Report how many of the lines below contain the word "height", and give only that number.

PROVIDED RECORDS:
* BEGIN *

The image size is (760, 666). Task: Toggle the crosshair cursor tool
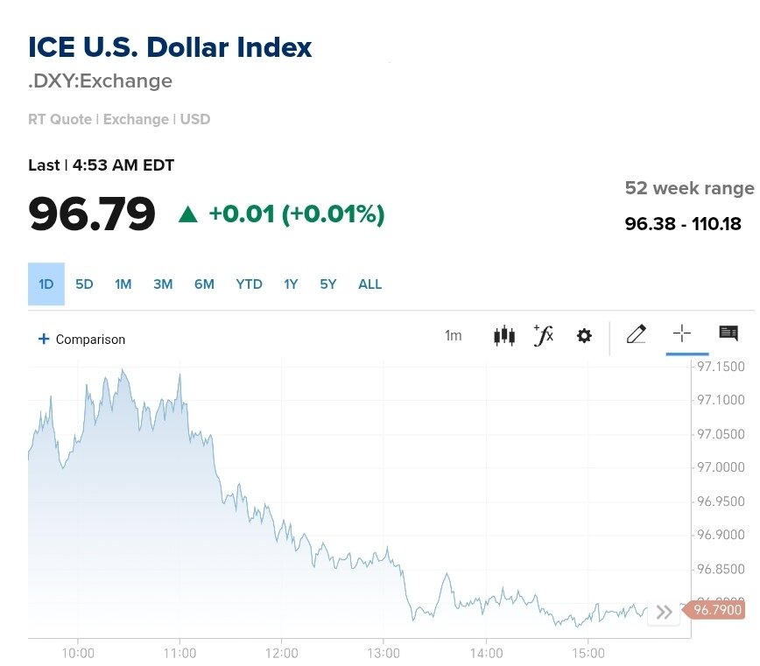pos(682,334)
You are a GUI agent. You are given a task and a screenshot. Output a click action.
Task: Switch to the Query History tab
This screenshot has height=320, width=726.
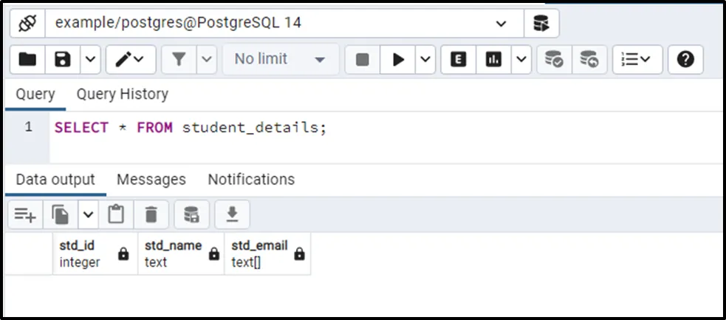pyautogui.click(x=122, y=94)
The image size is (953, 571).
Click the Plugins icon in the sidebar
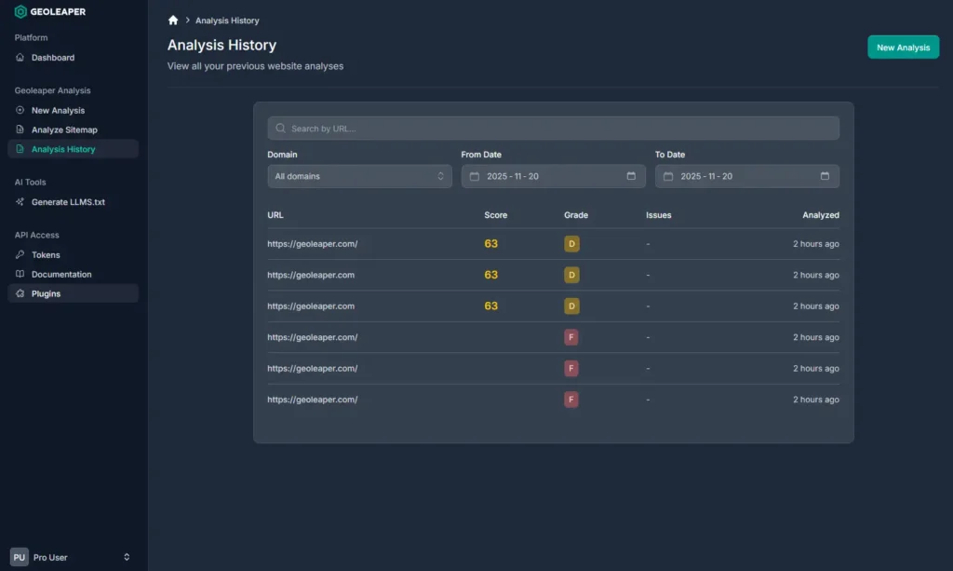[x=20, y=293]
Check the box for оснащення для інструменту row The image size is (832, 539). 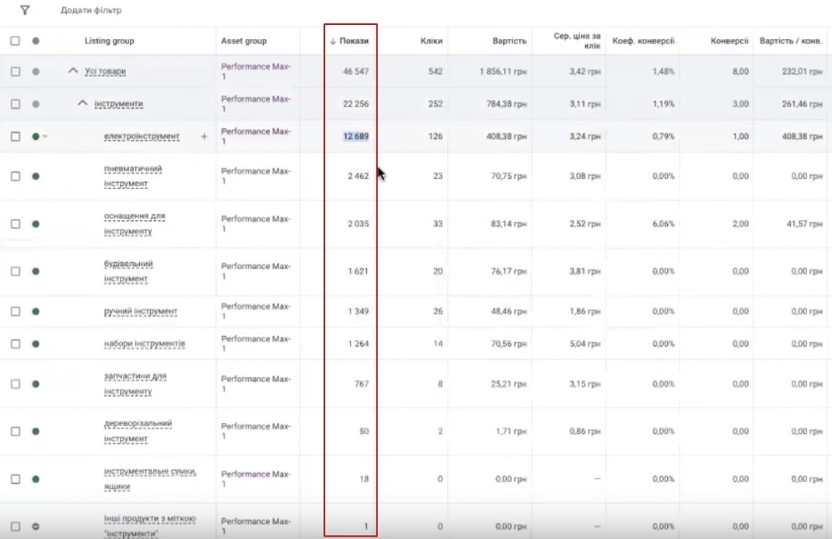point(15,224)
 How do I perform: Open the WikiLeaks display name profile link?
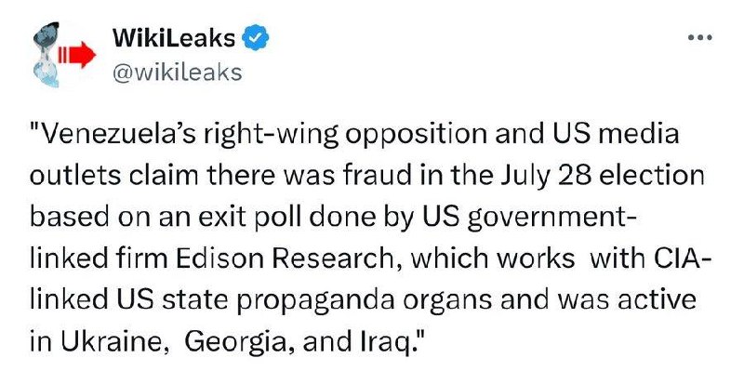point(174,38)
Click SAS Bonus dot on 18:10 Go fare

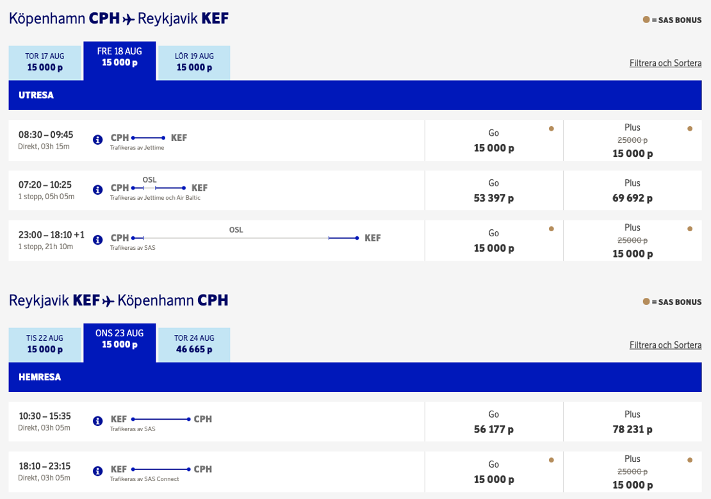click(552, 460)
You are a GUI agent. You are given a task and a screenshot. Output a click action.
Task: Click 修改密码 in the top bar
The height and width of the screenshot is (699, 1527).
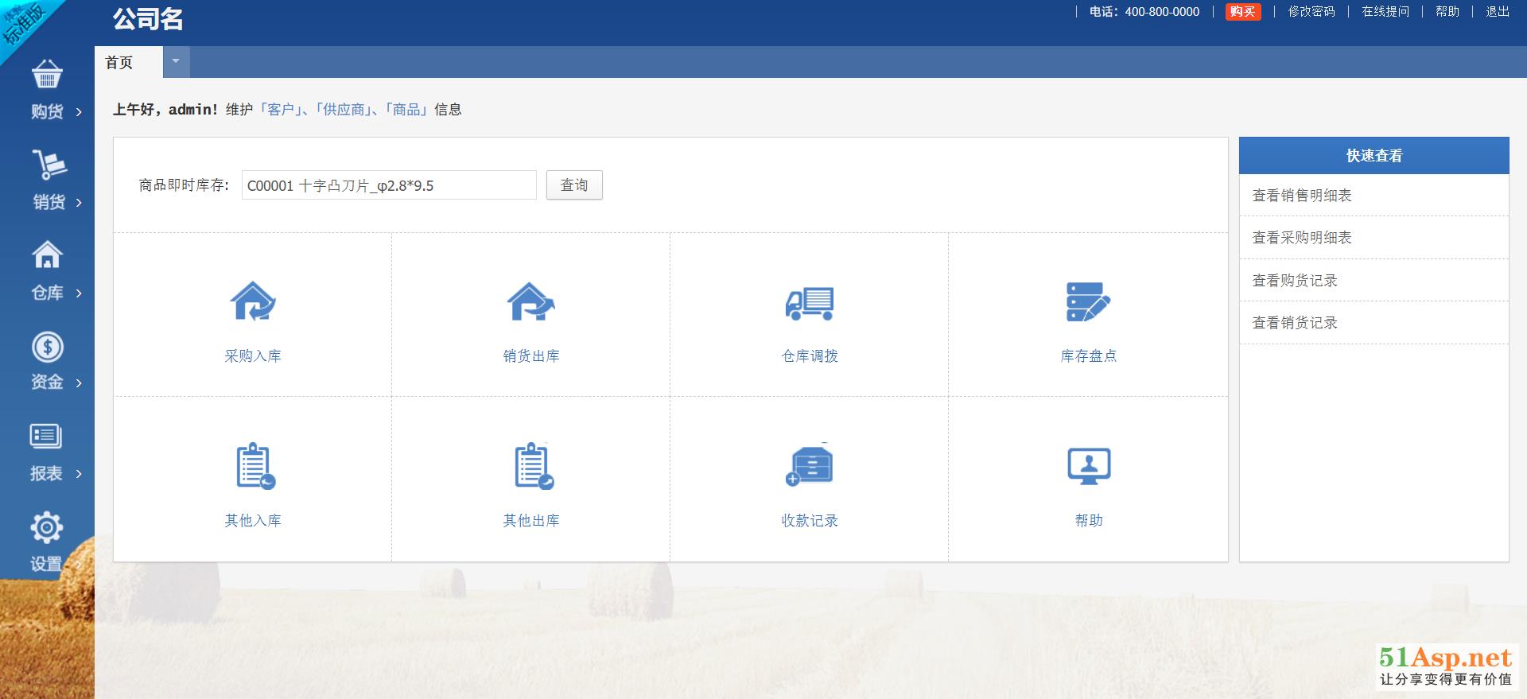pyautogui.click(x=1311, y=12)
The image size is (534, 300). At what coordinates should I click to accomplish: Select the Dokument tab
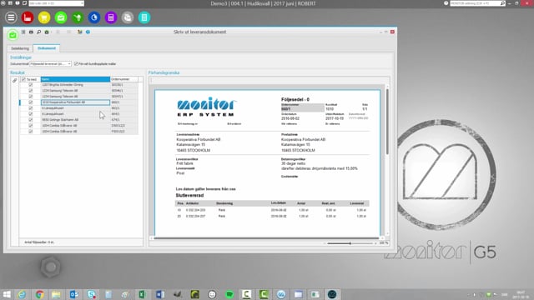click(47, 48)
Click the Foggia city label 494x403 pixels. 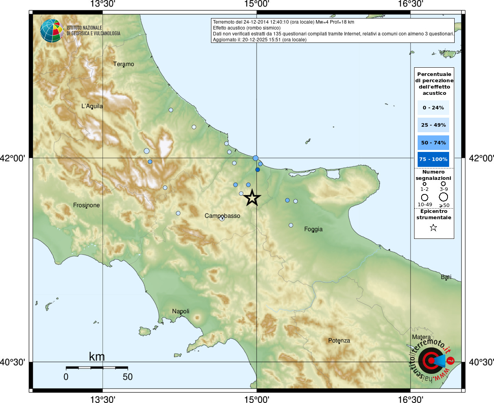(x=313, y=229)
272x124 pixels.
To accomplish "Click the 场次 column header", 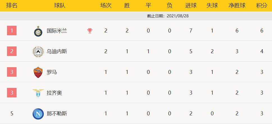I will (106, 6).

* END *

RESPONSE FOR THIS EXERCISE:
2